Wearing white protective coveralls with a breathing mask, and sealed off behind a plexiglass-walled enclosure, he watches intently as a motorised wheel turning at several centimetres per second drags a fine black thread from the furnace and winds it around a reel.

Afterwards, Juan crawls out from the enclosure, pulls off his mask, takes a few gulps of air and grins.

“What we are dealing with is a single filament, with a diameter of around five microns. So being able to catch it and see it is quite a challenge,” Juan explains over the whirr of machinery.

He jokes: “I think that’s why I got this PhD, because I’m the only one who can see the fibre sometimes.” This experimental rig built at the University of Cambridge’s Department of Materials Science and Metallurgy is manufacturing a form of carbon fibre with remarkable properties and enormous potential.

One of the principal applications for this new material is in super-strong bullet-proof vests.

The material is already up to several times stronger, tougher and stiffer than fibres currently used to make protective armour.

The UK Ministry of Defence and the US army have already shown an interest in the work.

Varied applications

“There are a lot of military applications, uses in speciality products such as sports equipment, in transparent conductive films and in energy. You can go in many different directions,” says Dr Anna Moisala, a member of the team working on the new fibre.

Each fibre contains millions of carbon nanotubes entangled in a network.

Nanotubes are graphite - a common natural form of carbon.
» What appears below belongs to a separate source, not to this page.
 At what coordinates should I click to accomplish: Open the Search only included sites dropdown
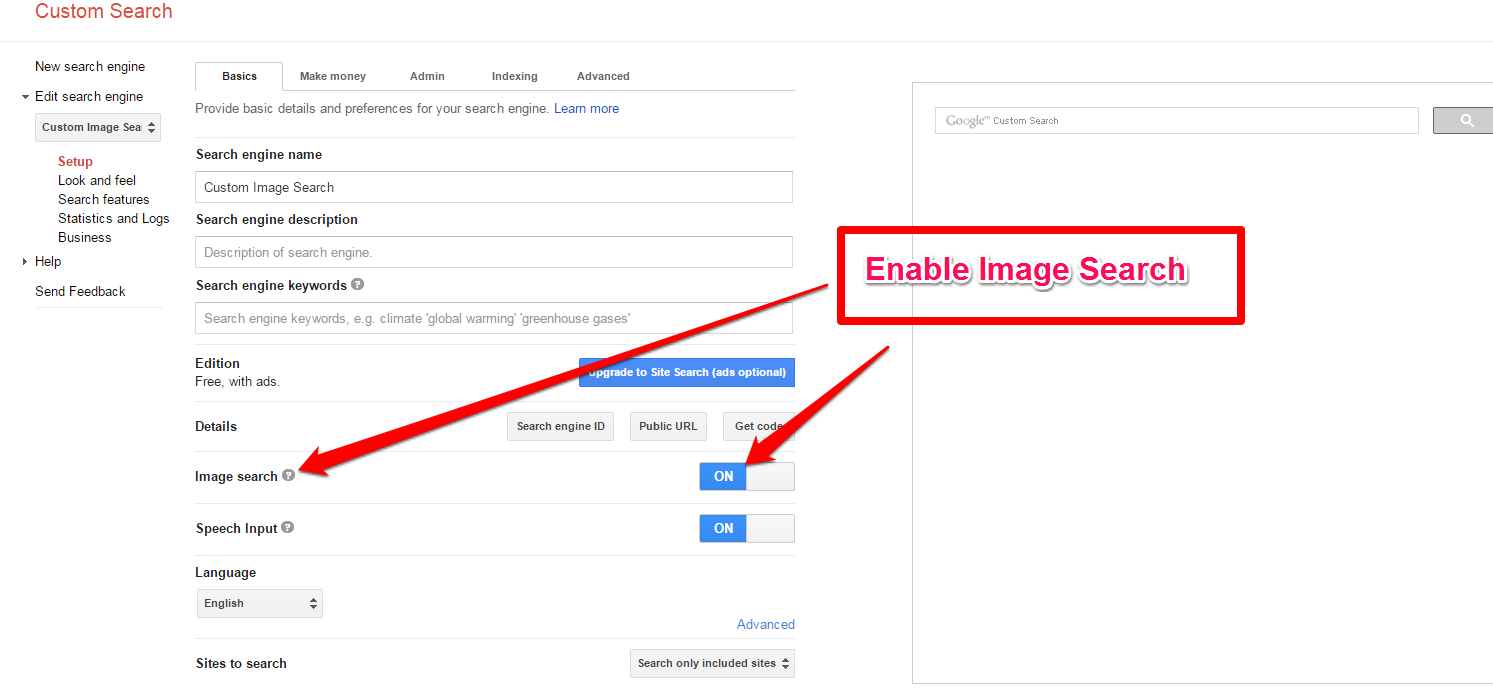click(712, 663)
In graphite, carbon atoms are bonded in hexagonal structures to form flat layers stacked on top of one another like sheets of paper.

To make nanotubes, scientists essentially take individual graphite layers and fold them over so they join at either edge. This forms cylinders measuring just a few billionths of a metre across.

When pulled along their axes, individual nanotubes have extraordinary strength: “Probably 10 times greater than the strongest fibre we know of,” explains Professor Alan Windle, head of the research group at Cambridge. In addition, the fibre is nearly as stiff as diamond.

“As building blocks, they are very promising indeed,” he says.

Previously, scientists were only able to turn carbon nanotubes into fibres using post-processing techniques. Here, the nanotubes are created and spun into filaments in a single process.

“It is what is called in the trade a ‘disruptive technology’, meaning that it is not an extension of a process that is already used, rather, it is something that is totally ‘left field’,” says Alan Windle.